In [35]:
import pandas as pd
import re
import numpy as np
import matplotlib.pyplot as plt
from nltk.stem import WordNetLemmatizer
from nltk.tokenize import word_tokenize

## NLTK Tweet Data Preprocessing
Rename the columns as well as change positive tweets from target = 4 to target = 1

In [36]:
import json 
# Read the json tweet files in
with open('../model-files/positive_tweets.json', 'r') as f:
    positive_tweets_data = [json.loads(line) for line in f]
with open('../model-files/negative_tweets.json', 'r') as f:
    negative_tweets_data = [json.loads(line) for line in f]

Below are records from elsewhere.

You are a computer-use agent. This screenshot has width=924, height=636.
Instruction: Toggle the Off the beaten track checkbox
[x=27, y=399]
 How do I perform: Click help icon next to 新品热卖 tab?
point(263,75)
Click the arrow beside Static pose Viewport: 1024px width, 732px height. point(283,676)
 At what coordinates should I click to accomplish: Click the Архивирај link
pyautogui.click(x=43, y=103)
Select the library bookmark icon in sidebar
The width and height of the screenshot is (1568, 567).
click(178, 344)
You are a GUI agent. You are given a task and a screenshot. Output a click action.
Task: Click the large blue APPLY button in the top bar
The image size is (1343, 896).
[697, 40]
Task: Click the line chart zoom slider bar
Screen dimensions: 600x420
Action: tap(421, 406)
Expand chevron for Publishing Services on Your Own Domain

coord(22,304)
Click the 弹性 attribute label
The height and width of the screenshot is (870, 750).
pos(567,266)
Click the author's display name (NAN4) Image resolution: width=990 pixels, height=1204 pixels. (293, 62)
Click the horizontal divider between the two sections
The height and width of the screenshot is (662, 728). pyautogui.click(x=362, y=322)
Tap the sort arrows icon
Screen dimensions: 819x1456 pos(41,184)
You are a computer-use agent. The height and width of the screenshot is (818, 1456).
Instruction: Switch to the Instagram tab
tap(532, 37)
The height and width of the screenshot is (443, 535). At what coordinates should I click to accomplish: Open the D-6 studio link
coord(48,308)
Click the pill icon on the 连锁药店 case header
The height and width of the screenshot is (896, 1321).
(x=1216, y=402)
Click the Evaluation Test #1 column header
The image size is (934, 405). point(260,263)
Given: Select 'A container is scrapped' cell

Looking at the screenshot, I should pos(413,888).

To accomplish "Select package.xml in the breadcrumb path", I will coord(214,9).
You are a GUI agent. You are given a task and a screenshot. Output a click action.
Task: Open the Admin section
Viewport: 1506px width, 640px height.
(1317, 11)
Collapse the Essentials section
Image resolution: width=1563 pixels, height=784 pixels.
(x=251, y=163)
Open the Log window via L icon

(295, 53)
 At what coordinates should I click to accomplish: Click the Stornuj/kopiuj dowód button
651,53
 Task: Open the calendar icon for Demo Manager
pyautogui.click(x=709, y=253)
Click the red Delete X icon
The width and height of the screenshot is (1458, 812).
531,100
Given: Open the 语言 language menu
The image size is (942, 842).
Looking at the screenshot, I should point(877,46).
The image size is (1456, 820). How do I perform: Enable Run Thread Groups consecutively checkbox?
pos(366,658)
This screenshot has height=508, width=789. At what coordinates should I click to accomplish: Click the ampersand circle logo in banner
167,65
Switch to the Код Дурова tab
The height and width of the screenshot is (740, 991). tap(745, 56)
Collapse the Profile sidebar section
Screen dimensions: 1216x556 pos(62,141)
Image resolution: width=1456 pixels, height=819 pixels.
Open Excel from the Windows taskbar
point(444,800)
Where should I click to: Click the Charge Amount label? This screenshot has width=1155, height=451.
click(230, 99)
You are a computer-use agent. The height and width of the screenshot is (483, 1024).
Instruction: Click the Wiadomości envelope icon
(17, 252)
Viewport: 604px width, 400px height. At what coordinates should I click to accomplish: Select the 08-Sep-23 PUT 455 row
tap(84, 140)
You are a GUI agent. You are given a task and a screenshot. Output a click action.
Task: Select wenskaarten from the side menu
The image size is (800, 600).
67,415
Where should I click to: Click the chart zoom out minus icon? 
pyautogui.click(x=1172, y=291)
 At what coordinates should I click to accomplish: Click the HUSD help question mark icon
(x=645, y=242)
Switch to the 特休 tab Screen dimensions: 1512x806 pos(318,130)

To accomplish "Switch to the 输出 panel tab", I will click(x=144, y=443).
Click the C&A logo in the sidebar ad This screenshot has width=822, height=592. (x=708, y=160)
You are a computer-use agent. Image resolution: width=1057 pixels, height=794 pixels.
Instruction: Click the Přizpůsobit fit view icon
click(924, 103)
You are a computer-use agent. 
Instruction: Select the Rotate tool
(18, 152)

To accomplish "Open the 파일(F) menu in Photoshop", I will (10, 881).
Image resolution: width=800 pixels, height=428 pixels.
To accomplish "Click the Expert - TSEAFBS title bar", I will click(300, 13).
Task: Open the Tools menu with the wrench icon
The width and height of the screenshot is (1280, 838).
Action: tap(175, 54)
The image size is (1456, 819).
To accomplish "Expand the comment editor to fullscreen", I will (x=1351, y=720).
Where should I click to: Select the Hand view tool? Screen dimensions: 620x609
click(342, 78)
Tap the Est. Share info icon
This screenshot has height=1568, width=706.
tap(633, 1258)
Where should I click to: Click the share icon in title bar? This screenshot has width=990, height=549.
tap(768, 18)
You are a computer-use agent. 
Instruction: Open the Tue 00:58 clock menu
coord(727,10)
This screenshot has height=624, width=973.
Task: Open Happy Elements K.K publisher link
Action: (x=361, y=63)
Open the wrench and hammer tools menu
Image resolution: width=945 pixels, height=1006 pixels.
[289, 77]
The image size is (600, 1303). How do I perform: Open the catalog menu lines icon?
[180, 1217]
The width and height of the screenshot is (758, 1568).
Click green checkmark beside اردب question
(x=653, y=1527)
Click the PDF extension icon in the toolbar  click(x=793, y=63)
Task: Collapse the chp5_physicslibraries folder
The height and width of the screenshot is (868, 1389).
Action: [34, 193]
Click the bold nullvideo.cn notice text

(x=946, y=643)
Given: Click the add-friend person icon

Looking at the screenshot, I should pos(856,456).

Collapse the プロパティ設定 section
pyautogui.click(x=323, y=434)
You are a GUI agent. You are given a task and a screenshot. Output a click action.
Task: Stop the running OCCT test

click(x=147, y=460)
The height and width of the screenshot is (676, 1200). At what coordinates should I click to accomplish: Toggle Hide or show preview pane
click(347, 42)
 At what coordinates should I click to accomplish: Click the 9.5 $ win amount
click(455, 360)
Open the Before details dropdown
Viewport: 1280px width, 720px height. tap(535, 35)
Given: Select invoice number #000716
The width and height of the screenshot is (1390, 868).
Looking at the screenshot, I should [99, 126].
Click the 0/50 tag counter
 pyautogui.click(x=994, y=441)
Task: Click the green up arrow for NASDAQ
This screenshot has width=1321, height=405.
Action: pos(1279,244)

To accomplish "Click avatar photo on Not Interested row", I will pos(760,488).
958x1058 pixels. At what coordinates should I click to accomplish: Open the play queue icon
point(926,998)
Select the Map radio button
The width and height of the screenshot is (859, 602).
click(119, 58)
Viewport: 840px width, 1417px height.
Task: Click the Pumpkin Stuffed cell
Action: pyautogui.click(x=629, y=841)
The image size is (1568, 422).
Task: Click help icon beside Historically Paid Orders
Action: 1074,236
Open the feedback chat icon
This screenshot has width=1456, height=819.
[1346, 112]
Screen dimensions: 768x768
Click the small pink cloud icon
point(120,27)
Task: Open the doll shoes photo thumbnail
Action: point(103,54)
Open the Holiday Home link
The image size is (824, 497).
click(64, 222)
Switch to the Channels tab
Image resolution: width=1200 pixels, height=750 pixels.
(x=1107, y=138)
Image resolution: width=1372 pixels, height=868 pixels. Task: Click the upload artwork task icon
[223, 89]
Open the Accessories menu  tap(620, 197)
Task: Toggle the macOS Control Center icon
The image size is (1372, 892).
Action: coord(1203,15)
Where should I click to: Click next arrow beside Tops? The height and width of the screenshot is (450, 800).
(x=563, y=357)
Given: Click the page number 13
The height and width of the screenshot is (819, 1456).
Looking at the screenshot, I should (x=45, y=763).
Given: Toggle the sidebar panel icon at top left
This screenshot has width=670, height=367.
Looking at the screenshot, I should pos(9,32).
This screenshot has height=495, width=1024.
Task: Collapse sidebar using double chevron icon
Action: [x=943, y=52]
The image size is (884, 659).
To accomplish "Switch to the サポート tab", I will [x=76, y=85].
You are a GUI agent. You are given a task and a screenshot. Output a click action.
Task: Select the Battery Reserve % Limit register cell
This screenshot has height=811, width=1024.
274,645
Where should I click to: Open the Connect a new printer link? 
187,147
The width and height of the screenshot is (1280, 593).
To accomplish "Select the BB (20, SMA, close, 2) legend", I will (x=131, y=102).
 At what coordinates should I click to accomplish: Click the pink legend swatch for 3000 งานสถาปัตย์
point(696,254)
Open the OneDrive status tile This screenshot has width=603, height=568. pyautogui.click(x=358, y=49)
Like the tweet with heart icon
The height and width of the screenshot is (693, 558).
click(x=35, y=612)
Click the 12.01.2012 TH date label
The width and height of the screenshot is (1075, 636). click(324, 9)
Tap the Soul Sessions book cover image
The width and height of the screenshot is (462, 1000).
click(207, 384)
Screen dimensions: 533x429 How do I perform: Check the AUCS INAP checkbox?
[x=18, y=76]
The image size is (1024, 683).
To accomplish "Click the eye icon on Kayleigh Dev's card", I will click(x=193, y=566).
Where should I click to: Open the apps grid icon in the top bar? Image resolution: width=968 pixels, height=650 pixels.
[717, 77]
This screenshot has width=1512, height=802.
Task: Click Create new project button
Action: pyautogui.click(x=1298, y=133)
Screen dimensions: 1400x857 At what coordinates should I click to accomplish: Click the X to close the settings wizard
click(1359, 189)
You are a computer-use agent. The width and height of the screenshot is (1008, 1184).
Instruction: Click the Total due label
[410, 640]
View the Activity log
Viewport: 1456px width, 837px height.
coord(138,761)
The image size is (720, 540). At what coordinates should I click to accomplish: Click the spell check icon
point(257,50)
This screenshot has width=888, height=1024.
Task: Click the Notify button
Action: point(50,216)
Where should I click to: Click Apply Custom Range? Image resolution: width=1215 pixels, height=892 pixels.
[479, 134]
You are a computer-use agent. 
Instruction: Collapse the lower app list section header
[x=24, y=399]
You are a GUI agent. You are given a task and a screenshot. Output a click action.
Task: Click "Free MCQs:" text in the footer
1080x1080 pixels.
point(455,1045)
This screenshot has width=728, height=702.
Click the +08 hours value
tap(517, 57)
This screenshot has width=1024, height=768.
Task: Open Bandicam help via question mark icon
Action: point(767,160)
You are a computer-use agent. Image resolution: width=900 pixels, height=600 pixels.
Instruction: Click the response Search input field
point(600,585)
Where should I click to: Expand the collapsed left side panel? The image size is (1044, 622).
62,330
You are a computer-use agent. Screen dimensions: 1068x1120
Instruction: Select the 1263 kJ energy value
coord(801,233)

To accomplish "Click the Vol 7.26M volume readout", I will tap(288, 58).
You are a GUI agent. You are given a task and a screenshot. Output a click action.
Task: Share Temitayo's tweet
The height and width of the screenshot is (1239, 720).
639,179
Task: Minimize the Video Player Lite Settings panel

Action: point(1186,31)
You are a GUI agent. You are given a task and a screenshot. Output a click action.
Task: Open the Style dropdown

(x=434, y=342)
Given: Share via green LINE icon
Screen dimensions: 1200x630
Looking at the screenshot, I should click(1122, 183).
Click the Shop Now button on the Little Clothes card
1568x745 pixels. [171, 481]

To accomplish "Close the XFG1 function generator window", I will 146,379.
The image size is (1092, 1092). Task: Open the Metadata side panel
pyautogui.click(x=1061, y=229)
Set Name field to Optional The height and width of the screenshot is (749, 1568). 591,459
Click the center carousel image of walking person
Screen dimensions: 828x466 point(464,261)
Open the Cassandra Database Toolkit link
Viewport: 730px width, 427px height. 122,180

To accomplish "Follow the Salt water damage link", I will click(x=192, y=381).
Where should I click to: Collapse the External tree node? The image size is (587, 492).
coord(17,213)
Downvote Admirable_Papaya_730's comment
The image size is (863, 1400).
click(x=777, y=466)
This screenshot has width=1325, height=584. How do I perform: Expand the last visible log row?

nltk_positive = pd.DataFrame(positive_tweets_data)
nltk_negative = pd.DataFrame(negative_tweets_data)
nltk_positive['target'] = 1
nltk_negative['target'] = 0

nltk_positive = nltk_positive.loc[:, ['target', 'text']]
nltk_negative = nltk_negative.loc[:, ['target', 'text']]
nltk_positive

Unnamed: 0,target,text
0,1,#FollowFriday @France_Inte @PKuchly57 @Milipol...
1,1,@Lamb2ja Hey James! How odd :/ Please call our...
2,1,@DespiteOfficial we had a listen last night :)...
3,1,@97sides CONGRATS :)
4,1,yeaaaah yippppy!!! my accnt verified rqst has...
...,...,...
4995,1,"@chriswiggin3 Chris, that's great to hear :) D..."
4996,1,@RachelLiskeard Thanks for the shout-out :) It...
4997,1,@side556 Hey! :) Long time no talk...
4998,1,@staybubbly69 as Matt would say. WELCOME TO AD...


In [38]:
"""Import the stop words to be removed"""
with open("../model-files/stop-words.txt") as f:
    stopwords = [line.strip() for line in f]
stopwords = set(stopwords)

def preprocess_tweet(tweet):
    # Convert to lowercase
    tweet = tweet.lower()
    # Remove URLs. Match words that begin with http, http\S+, www, etc... and \S+ which is just one or more non-whitespace characters
    tweet = re.sub(r'\shttp\S+|\swww\S+|\shttps\S+', ' URL ', tweet, flags=re.MULTILINE)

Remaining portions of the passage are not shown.